- Born: Manchester, England
- Genres: Pop, dance, country, rock
- Occupations: Musician; songwriter; record producer;
- Instruments: Guitar, keyboards, vocals
- Years active: 1999–present
- Labels: EMI, Mercury
- Website: silomusic.tv

= Neil Ormandy =

English musician

Neil Ormandy is a British musician, songwriter and producer based in Los Angeles. He co-wrote James Arthur's worldwide hit single "Say You Won't Let Go" and is the co-owner of SILO: Music.

==Early life==
Ormandy was born and raised in Manchester, England.

==Career==
===Rushmore===
When he was 18 years old, Ormandy formed Rushmore, an indie country/pop band, with his older brother Ed Ormandy. They were signed to a publishing deal with EMI in 2000, and a record deal with Kinetic Records in 2001. In 2005, Paul Adam at Island Records signed Rushmore to a development deal, which led to Rushmore signing a record deal with Mercury Records the following year. The band toured with artists including Keith Urban, Simply Red, James Morrison and Paolo Nutini.

===Songwriting===
Ormandy moved to Los Angeles in 2009, signing writer-producer deals with Pusher, District Music, Archangel and HTGR, where he began writing music for television, film and advertising campaigns.

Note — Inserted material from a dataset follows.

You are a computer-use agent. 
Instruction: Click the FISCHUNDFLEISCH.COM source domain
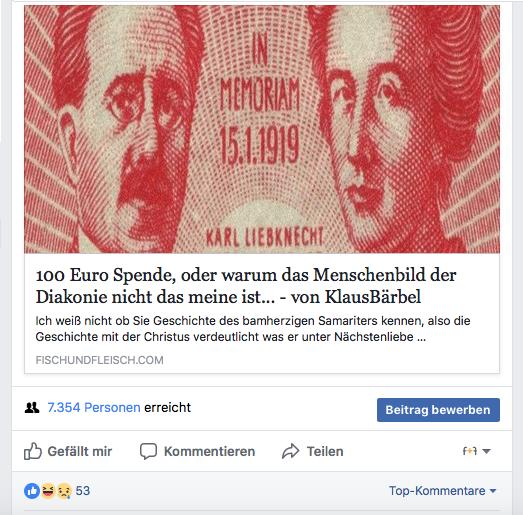click(99, 360)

In 2014, Ormandy signed a publishing deal with Ultra Music, and launched SILO: Music, which he runs with his brother Jack Ormandy. The company specializes in creating music for television shows, films, film trailers and commercials and managing a collection of top notch pop songwriters and producers. SILO: Music has had songs on television shows including CSI: Crime Scene Investigation; CSI: NY; Arrow; Gotham; Silicon Valley; Nikita; Teen Wolf; and motion picture trailer cues for Clash of the Titans; Green Lantern; Knight and Day; Dead Man Down; The Girl With the Dragon Tattoo; Selma; The Avengers; and the official trailer for Rogue One: A Star Wars Story.

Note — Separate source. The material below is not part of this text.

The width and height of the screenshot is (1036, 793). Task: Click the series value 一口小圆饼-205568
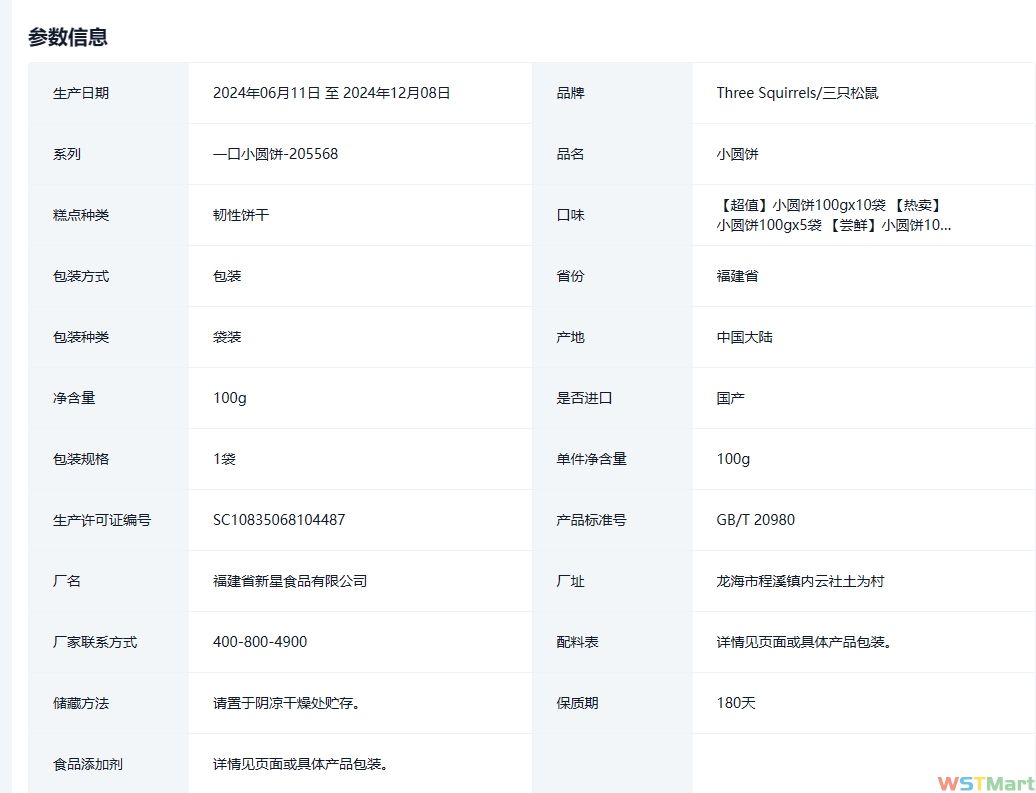pos(275,154)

Ormandy co-wrote James Arthur's 2016 single "Say You Won't Let Go", which was a number 1 single in the United Kingdom, Sweden, Australia, Ireland, New Zealand and the Netherlands. In the US, it reached number 11 on the Billboard Hot 100 and number 1 on the Adult Top 40 chart. Currently "Say You Won't Let Go" is the number 11 most streamed songs on Spotify with over 1 billion streams to date.

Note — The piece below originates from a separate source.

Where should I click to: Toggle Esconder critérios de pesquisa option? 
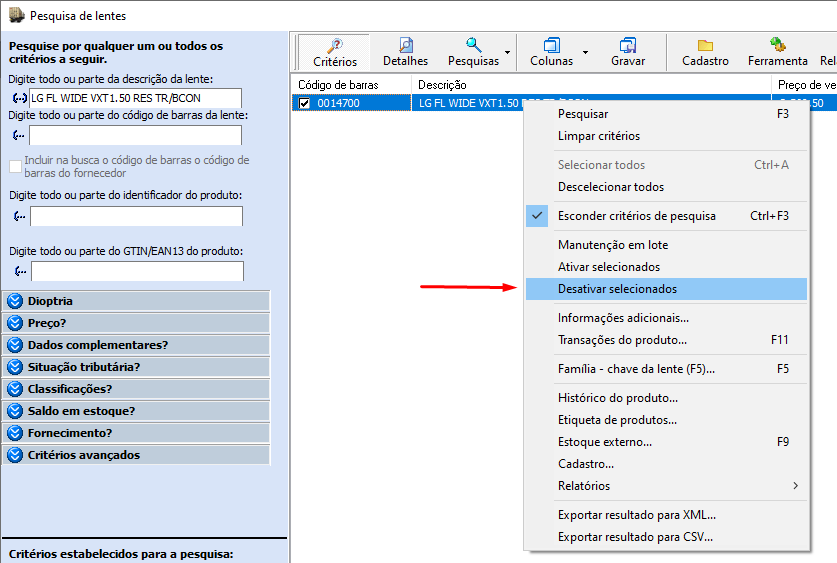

In 2017 he wrote the single "Breathe" by Eric Prydz featuring Rob Swire, which reached number 27 on the Billboard Dance chart.

In 2018 he co-wrote on three tracks of the Welshly Arms sophomore album No Place Is Home and collaborated with beloved winner of the 2016 America's Got Talent, Grace VanderWaal, on her single “Clearly.” Thus far 2019 has seen the release of Ormandy's co-write on “Girl in the Mirror” by Bebe Rexha from the feature film UglyDolls and the third single of the Dean Lewis debut album, “Stay Awake” which peaked at number 20 on Billboard US Adult Top 40.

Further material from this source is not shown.